I'm wanting to share data among multiple AWS instances in a high-performance, low-latency manner. Giving all instances read-only access (except one instance that would handle writes) is fine. Two points about this use-case:
- Nodes attached to the volume might come and go at any time (start, stop, be terminated, etc).
- Shared data includes 1000s of potentially small files that need to be listed and have metadata checked.
So I initially tried EFS, but it is rather slow for operations that need to enumerate or modify 100s or 1000s of small files.

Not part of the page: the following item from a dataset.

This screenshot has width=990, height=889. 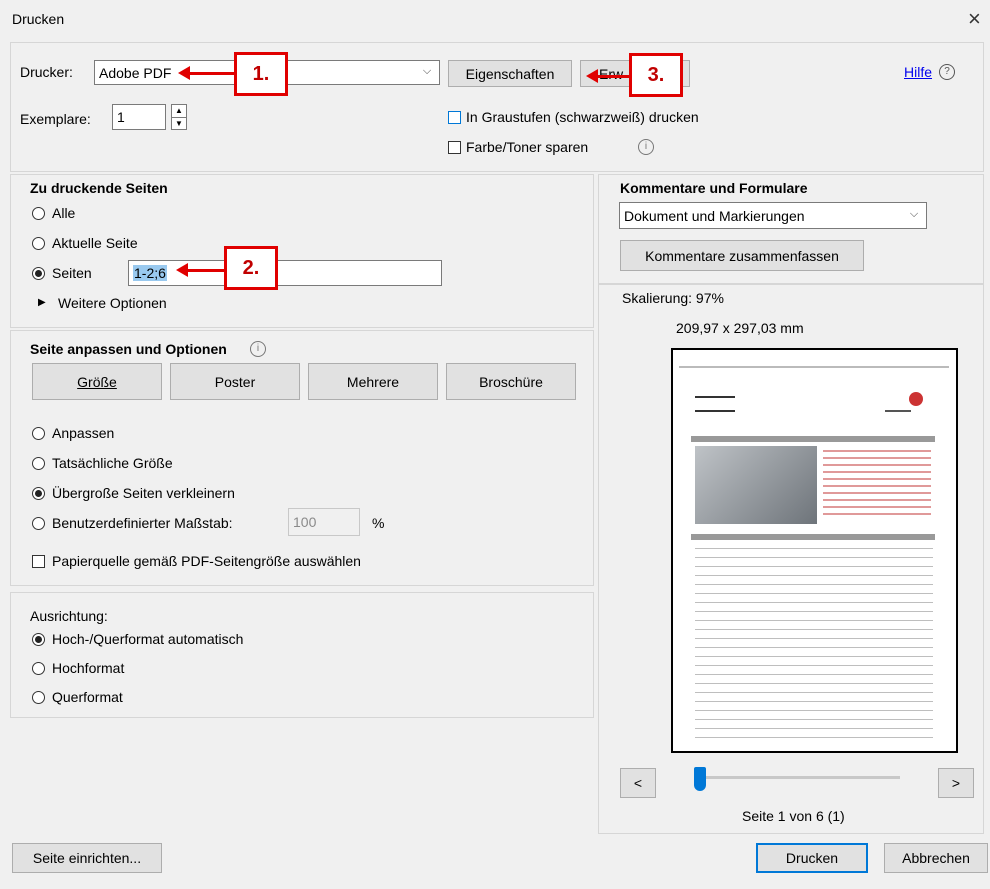 I want to click on save-toner-label: Farbe/Toner sparen, so click(x=528, y=147).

So now I'm considering EBS multi-attach. However, to prevent data corruption AWS recommends a using only clustered filesystem like GFS2 or OCFS. Both of those appear to be complex and finicky to configure, as well as fragile for the use-case of a cluster where nodes might come and go at any time. For example, GFS2 requires cluster software on all nodes to be restarted if the number of nodes goes from more than 2 to exactly 2; or, adding a new node involves logging in to a current node, running some commands, and possibly re-distributing an updated config file to all other nodes. It just seems really inflexible as well as a lot of extra overhead.

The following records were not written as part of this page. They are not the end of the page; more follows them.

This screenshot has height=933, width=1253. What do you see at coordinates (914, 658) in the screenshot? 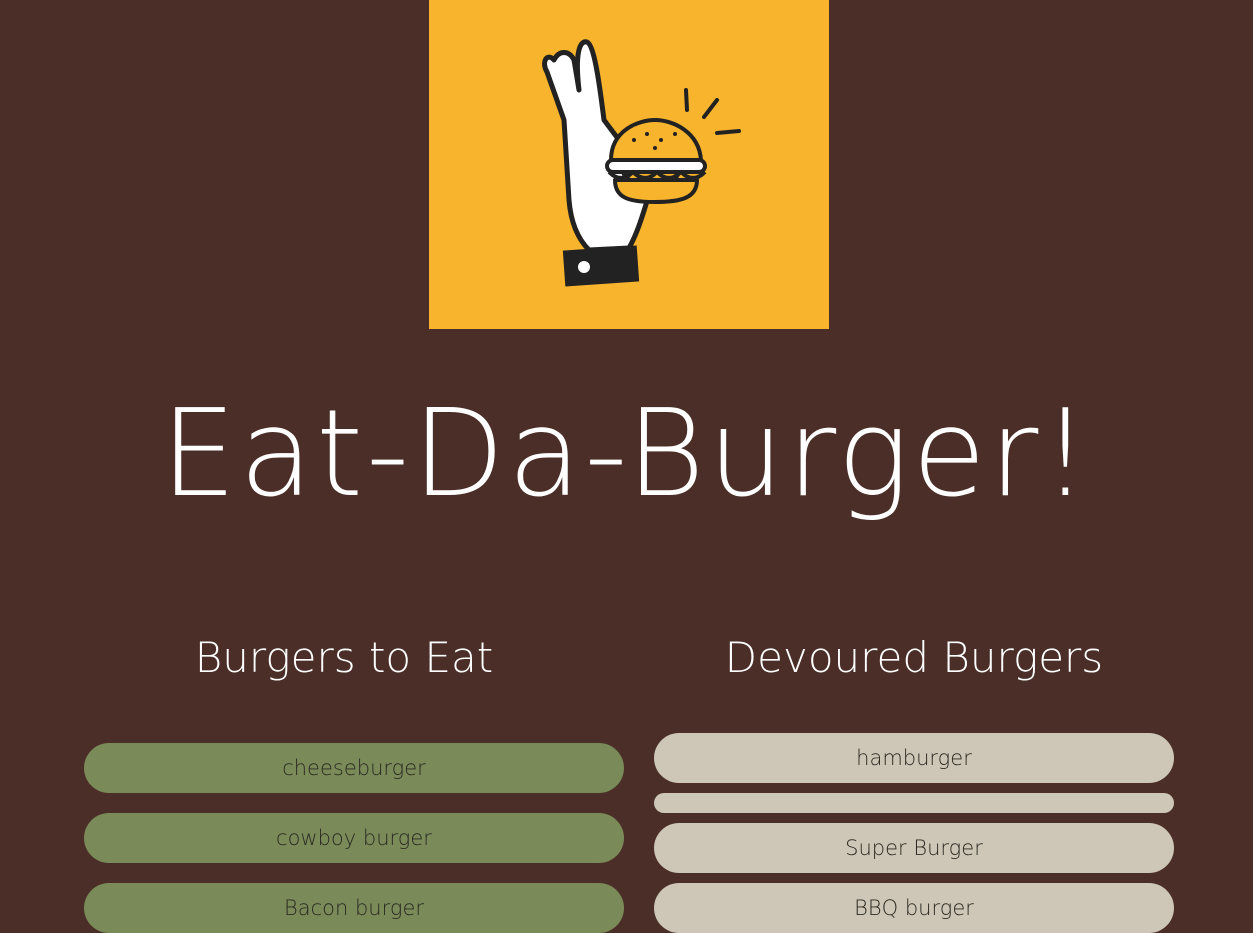
I see `devoured-burgers-heading: Devoured Burgers` at bounding box center [914, 658]. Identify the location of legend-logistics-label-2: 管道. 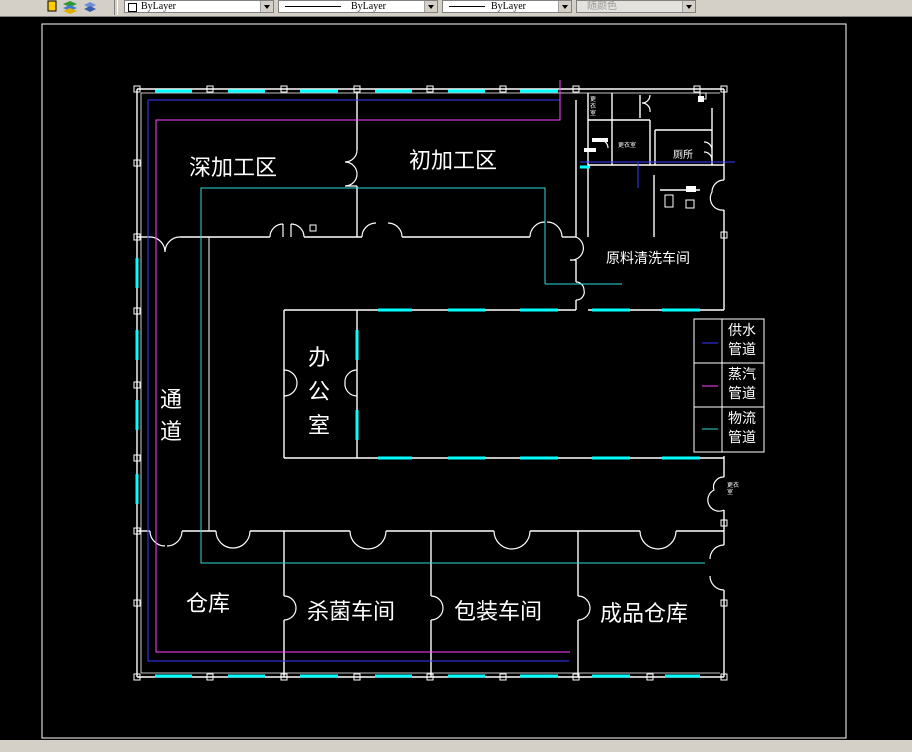
(742, 438). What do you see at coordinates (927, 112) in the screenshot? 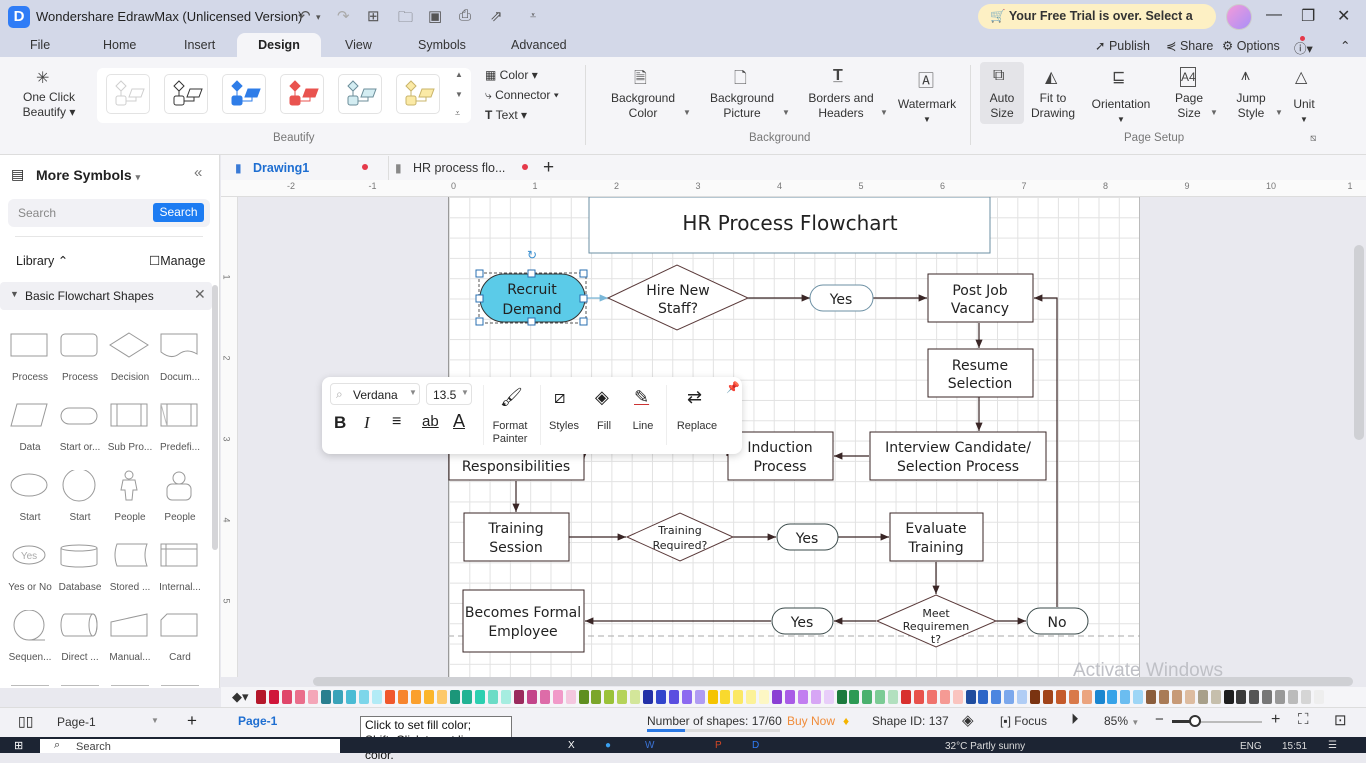
I see `watermark-button: Watermark ▼` at bounding box center [927, 112].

But if I was sure only 1 instance would be doing the writing to the disk (or possibly each instance could only write to its own subfolder or even disk partition), could I use a regular filesystem like XFS for this volume and get away with it? Or would there be subtle data corruption issues even if access is technically read-only or write-access is restricted to instance-specific subfolders or partitions?
Or is there a completely different solution I'm missing?